[Reading passage]
+++++
Thursday, June 25, 2009
Delinquent Roses - Nurture or Nature?
For years, I blamed myself and wondered, "Where did I go wrong?" That's what plant mothers do. It's not really fair, but we've been conditioned to believe that there is no such thing as a bad plant, thus, it must be our fault when it ends up looking like hell...or dies. It was a retired rosarian who debunked that myth for me. Some roses are just bummers. The flaws are in their genes and are just more or less a problem depending upon the climate, the gardener, or both.
In my Pacific Northwest (zone 7b) garden, for example, I have the Warriner rose, Neon Lights, that was advertised to do well in zone 6b and warmer gardens, is very disease resistant, and blooms in flushes throughout the season. I bought it for it's bright neon pink blooms. In my garden this rose languishes. Ditto for Brilliant Pink Iceberg (photo left). On both, new leaves show blackspot and drop quickly. Repeat bloom is iffy, with a decent flush of flowers in June and late August, but only one or two blooms on the bush the rest of the time. The canes are weak and spindly and show sun scald. (heavy sigh) Moving them from full sun to part shade only added mildew to the litany of problems, so I moved them back to full sun. I've composted, fertilized, sprayed, dusted and watered diligently and these are still the ugliest plants in my garden. I couldn't bring myself to shovel prune the wretches because I thought...this year I'll figure out how to make these roses happy.
+++++
[Supplied material]
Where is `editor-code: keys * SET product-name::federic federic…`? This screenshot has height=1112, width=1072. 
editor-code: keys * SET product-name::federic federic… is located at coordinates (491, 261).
+++++
[Tasks to complete]
**a.** In the rose post, who debunked the myth that there is no such thing as a bad plant?
**b.** Write the next part of the rose post, picking up after its last sentence.

[Replies]
**a.** A retired rosarian.

**b.**
Well, no more. This year Neon gets the axe - and so does that Brilliant Pink Iceberg. Now that I know that nurture cannot always overcome nature, I can rid my garden of these delinquents without feeling like a black thumb gardener. I have my eye on a bright pink hybrid tea, Manou Meilland, to replace the Neon. The hybrid tea, Tournament of Roses, will look nice in the Iceberg spot.
Today, I think I'll get out the shovel and do a little pruning.